On 12/14/05, Sridhar Samudrala <[email protected]> wrote:


These set of patches provide a TCP/IP emergency communication mechanism that
could be used to guarantee high priority communications over a critical socket
to succeed even under very low memory conditions that last for a couple of
minutes. It uses the critical page pool facility provided by Matt's patches
that he posted recently on lkml.
      http://lkml.org/lkml/2005/12/14/34/index.html

This mechanism provides a new socket option SO_CRITICAL that can be used to
mark a socket as critical. A critical connection used for emergency


So now everyone writing commercial apps for Linux are going to set
SO_CRITICAL on sockets in their apps so their apps can "survive better
under pressure than the competitors aps" and clueless programmers all
over are going to think "cool, with this I can make my app more
important than everyone elses, I'm going to use this".  When everyone
and his dog starts to set this, what's the point?



I don't think the initial patches that Matt did were intended for what you are describing. When I had the conversation with Matt at KS, the problem we were trying to solve was "Memory pressure with network attached swap space".
I came up with the idea that I think Matt has implemented.
Letting the OS choose which are "critical" TCP/IP sessions is fine. But letting an application choose is a recipe for disaster.

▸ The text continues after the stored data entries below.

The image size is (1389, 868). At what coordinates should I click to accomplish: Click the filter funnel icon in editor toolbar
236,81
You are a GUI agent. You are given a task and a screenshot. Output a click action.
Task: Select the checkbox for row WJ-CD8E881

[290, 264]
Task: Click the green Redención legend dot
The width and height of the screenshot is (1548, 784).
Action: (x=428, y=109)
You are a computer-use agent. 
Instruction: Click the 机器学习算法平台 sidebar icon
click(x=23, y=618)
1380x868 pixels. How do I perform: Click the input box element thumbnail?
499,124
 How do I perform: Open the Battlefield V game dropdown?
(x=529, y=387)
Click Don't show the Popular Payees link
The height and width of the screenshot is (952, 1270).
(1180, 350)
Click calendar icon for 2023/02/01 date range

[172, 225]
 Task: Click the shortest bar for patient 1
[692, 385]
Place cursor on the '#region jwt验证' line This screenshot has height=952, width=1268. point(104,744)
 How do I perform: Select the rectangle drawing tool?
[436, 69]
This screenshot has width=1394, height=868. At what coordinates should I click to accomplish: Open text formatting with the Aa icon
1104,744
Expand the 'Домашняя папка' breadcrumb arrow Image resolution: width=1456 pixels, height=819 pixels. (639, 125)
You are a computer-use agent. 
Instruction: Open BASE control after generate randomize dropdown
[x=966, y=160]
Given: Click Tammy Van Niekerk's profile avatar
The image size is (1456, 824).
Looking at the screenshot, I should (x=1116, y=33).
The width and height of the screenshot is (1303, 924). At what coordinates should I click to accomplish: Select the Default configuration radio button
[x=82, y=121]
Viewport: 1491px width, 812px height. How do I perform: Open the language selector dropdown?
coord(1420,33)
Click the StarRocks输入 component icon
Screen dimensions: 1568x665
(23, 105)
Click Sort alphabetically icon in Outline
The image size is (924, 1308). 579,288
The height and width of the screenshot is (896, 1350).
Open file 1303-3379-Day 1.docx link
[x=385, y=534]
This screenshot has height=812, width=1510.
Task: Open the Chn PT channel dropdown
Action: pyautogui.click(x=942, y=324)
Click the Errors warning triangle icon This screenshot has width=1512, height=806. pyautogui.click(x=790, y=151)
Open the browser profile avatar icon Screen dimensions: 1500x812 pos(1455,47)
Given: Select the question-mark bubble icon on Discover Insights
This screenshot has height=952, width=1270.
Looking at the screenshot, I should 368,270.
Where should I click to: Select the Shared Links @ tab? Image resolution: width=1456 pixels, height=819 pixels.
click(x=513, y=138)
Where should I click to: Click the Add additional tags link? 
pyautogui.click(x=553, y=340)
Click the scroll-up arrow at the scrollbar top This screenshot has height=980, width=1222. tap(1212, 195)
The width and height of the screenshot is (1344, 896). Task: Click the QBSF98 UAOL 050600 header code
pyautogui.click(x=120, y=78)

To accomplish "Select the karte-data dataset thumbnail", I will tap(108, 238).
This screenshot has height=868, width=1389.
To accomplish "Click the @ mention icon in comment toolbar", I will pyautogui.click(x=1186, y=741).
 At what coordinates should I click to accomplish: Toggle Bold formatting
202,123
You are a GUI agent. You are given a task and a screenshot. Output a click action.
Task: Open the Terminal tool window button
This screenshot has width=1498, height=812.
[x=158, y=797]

We could easily add capable(CAP_NET_ADMIN) check to allow this option to
be set only by privileged users.

Thanks
Sridhar


Sridhar,

Have you actually thought about what would happen in a real world senario?
There is no real world requirement for this sort of user land feature.
In memory pressure mode, you don't care about user applications. In fact, under memory pressure no user applications are getting scheduled. All you care about is swapping out memory to achieve a net gain in free memory, so that the applications can then run ok again.